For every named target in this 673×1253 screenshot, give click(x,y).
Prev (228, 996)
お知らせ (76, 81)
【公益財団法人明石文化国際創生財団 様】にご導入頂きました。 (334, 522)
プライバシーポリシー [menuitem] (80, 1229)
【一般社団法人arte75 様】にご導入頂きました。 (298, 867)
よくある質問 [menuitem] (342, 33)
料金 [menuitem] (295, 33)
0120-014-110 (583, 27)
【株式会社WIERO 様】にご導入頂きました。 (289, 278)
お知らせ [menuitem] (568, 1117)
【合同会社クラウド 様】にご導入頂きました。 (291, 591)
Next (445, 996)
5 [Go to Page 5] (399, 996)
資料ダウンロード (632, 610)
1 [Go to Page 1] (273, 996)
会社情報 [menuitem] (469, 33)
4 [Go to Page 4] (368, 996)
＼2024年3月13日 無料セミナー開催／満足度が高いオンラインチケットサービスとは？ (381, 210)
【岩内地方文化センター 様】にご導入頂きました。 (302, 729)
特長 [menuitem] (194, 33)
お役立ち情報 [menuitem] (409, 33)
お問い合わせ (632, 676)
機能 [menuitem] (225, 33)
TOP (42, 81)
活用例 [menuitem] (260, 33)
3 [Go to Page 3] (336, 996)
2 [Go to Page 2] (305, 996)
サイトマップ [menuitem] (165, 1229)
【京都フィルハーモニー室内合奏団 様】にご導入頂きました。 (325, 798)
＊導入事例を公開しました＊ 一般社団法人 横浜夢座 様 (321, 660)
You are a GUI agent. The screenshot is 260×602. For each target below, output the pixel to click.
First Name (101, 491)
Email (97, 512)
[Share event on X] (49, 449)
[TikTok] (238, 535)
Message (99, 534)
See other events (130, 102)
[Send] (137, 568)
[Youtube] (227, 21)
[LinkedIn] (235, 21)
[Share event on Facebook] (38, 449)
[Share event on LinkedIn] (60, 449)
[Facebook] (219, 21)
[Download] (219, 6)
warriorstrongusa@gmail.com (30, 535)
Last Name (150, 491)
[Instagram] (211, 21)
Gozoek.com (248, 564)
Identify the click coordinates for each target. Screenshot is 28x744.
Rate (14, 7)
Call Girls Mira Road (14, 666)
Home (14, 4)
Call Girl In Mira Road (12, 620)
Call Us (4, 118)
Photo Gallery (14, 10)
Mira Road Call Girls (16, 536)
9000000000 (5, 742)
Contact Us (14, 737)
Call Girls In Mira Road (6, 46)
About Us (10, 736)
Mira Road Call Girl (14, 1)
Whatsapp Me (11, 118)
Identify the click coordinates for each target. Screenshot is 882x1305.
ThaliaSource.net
━━━━━━━━━━
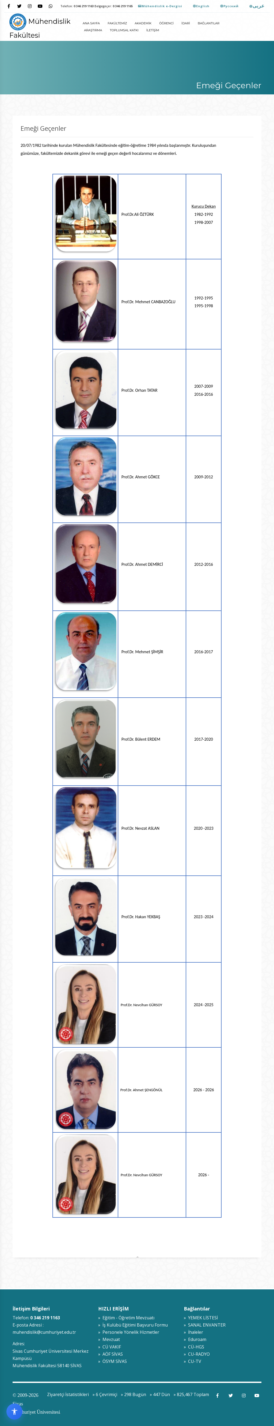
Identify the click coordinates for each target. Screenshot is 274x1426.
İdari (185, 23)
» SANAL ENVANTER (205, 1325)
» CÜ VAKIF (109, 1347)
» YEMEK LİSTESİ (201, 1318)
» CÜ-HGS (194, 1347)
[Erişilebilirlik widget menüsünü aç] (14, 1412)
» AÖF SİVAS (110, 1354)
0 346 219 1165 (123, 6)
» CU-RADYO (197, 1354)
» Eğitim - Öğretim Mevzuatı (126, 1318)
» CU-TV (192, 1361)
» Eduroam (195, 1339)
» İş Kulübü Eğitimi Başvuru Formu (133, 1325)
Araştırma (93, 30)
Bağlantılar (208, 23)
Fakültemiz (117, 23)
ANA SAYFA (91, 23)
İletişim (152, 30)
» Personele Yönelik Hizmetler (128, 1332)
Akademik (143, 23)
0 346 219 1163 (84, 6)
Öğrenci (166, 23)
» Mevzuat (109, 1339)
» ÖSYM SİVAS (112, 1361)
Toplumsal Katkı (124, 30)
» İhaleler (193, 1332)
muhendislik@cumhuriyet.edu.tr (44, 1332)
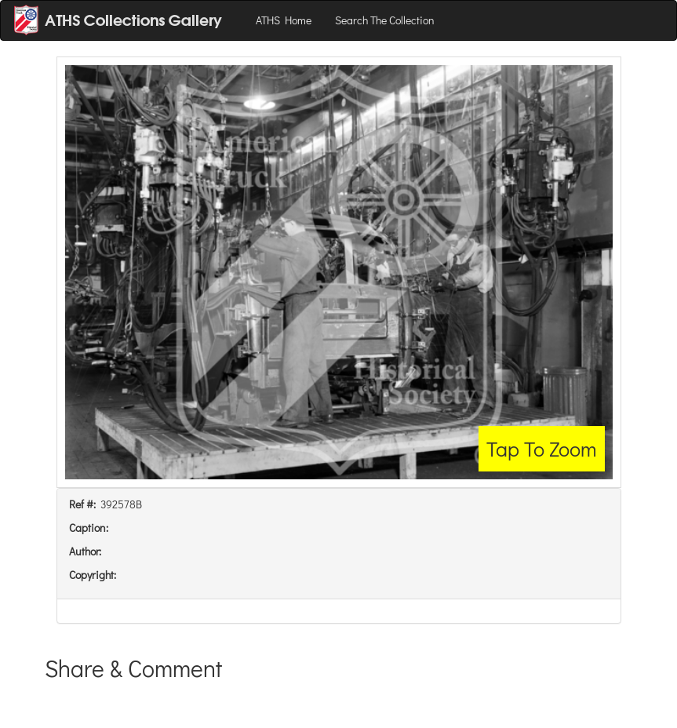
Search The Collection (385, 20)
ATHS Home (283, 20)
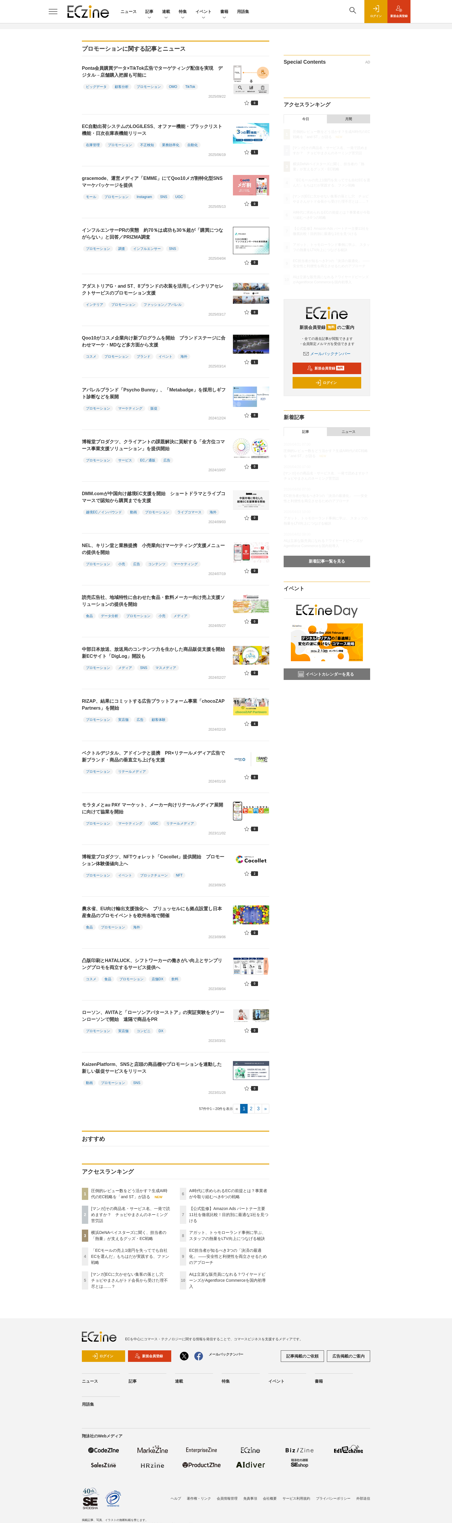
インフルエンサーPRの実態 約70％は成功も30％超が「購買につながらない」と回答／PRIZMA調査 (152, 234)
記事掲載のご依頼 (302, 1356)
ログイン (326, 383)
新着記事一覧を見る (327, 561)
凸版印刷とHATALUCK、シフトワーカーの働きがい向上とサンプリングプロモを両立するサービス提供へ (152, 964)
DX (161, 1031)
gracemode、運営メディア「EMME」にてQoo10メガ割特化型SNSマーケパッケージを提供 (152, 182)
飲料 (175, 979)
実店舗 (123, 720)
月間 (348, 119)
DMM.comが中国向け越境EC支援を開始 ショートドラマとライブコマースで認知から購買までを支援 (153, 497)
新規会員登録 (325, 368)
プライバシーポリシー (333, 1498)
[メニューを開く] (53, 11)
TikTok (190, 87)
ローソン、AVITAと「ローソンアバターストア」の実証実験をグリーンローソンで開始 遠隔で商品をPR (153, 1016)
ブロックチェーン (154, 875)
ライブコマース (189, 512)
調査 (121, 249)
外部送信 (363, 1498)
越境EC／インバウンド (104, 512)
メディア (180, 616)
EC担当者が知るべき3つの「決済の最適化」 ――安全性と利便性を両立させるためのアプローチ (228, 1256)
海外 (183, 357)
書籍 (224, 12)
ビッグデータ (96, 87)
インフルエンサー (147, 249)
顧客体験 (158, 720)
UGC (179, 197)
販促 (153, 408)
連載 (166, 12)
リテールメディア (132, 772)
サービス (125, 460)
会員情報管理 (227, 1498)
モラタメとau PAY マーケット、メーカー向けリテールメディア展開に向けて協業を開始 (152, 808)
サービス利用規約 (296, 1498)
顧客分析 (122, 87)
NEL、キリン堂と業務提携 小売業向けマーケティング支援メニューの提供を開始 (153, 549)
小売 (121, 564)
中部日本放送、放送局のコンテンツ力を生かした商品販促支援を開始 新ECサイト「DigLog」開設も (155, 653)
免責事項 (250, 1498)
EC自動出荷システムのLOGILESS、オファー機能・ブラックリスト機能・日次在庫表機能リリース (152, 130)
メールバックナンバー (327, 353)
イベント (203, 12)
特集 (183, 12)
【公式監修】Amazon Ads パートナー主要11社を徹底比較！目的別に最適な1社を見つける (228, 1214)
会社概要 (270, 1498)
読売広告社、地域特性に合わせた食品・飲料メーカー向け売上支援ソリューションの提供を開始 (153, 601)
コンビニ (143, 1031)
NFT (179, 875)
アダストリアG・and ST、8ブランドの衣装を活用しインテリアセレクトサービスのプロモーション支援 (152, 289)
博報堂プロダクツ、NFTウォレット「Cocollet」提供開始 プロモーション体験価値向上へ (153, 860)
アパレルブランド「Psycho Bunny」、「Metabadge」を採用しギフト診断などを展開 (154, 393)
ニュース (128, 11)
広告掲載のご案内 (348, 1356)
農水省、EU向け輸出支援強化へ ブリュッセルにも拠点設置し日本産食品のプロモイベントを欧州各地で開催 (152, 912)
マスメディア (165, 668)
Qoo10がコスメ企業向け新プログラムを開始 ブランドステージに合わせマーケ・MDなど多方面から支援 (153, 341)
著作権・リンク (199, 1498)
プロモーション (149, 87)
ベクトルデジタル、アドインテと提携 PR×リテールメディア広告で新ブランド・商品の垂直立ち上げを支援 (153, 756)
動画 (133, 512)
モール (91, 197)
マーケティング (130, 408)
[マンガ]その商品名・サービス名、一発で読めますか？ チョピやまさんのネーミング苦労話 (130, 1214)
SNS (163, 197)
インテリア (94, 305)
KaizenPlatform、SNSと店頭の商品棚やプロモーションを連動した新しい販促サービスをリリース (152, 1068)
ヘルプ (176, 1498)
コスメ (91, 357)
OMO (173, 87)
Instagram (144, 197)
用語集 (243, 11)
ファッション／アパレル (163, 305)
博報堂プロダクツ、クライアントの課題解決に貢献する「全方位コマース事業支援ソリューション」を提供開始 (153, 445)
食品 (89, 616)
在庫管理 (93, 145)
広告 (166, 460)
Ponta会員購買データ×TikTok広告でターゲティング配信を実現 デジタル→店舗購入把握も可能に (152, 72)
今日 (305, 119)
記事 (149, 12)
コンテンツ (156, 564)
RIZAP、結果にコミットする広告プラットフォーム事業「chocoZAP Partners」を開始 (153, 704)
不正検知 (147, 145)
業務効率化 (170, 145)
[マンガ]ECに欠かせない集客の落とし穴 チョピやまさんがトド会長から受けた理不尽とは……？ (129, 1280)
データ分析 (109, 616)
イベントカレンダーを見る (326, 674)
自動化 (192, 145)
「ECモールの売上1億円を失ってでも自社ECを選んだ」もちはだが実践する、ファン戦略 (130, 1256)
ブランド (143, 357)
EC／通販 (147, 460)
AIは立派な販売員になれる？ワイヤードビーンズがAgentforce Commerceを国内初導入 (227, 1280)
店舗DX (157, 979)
━━━━━━━━━━
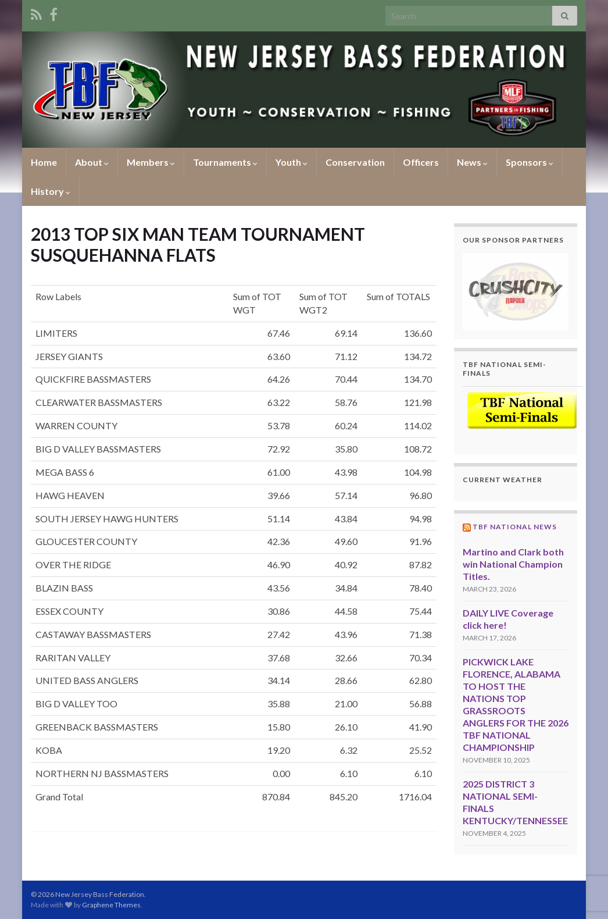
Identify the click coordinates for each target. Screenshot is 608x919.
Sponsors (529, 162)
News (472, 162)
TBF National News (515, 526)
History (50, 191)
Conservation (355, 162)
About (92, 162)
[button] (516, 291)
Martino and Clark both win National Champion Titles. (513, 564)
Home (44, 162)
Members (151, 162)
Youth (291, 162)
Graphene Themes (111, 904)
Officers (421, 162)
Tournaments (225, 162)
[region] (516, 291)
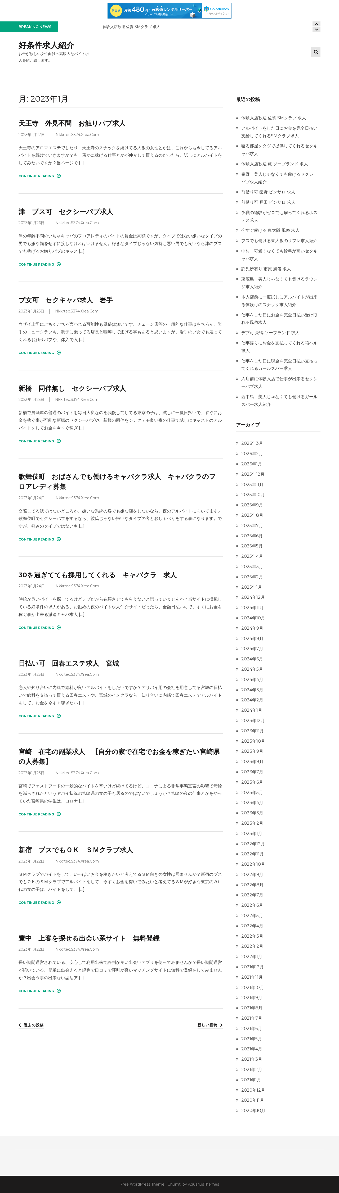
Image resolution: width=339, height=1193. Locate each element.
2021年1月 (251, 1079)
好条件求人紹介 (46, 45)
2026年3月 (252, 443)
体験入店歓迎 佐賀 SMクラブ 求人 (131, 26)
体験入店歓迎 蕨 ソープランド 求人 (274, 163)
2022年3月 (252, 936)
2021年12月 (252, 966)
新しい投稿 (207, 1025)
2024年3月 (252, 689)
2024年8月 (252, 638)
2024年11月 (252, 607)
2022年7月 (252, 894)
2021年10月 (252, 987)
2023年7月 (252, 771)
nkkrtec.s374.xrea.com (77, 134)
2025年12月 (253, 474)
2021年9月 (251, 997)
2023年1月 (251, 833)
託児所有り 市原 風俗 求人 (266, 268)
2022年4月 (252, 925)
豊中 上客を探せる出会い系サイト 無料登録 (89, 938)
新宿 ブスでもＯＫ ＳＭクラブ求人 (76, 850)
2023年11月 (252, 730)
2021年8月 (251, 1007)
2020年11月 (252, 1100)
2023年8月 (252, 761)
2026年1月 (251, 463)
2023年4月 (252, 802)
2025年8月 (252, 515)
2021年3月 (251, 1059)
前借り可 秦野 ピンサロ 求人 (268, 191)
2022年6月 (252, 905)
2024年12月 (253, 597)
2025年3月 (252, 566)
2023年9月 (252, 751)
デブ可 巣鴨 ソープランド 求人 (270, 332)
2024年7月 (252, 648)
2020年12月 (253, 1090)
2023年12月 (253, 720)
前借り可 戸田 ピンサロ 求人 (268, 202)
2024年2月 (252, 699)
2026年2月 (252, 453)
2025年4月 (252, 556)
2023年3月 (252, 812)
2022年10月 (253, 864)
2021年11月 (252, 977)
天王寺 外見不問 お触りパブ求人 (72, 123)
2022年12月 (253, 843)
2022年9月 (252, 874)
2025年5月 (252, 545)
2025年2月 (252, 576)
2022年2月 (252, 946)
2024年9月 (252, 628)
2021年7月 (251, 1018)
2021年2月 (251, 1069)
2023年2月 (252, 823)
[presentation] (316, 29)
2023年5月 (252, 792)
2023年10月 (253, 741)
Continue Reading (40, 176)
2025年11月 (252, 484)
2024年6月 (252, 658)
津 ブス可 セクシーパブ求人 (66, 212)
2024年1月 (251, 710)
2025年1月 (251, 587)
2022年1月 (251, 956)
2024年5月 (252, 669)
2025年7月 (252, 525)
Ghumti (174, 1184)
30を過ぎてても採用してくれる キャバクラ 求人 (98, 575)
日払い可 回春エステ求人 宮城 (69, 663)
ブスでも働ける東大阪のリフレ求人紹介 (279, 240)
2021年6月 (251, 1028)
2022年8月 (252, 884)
━━━━━━━━━━
Rewrite the lines of the material from the line with "マーケティング (130, 408)" to the line with "コンテンツ (156, 564)", both included, and give only these. Keep each line's text unchanged, but scale the coordinates in every answer by 2, rounding to whole numbers with halves going up.

The solution =>
マーケティング (260, 816)
[マンガ]その商品名・サービス名、一発で読めますか？ チョピやまさんのネーミング苦労話 (260, 2428)
SNS (326, 394)
インテリア (188, 610)
KaizenPlatform、SNSと店頭の商品棚やプロモーションを連動した新しい販促サービスをリリース (304, 2136)
ヘルプ (352, 2996)
コスメ (182, 714)
OMO (346, 174)
Instagram (288, 394)
用語集 (486, 22)
ファッション／アパレル (326, 610)
博報堂プロダクツ、クライアントの課題解決に貢献する「全方位コマース事業支援ソリューション」を提供開始 (306, 890)
食品 (178, 1232)
在庫管理 (186, 290)
広告 (332, 920)
Ponta会員購買データ×TikTok広告でターゲティング配信を実現 デジタル→店舗購入把握も可能に (304, 144)
今日 (610, 238)
記事 (298, 24)
コンテンツ (312, 1128)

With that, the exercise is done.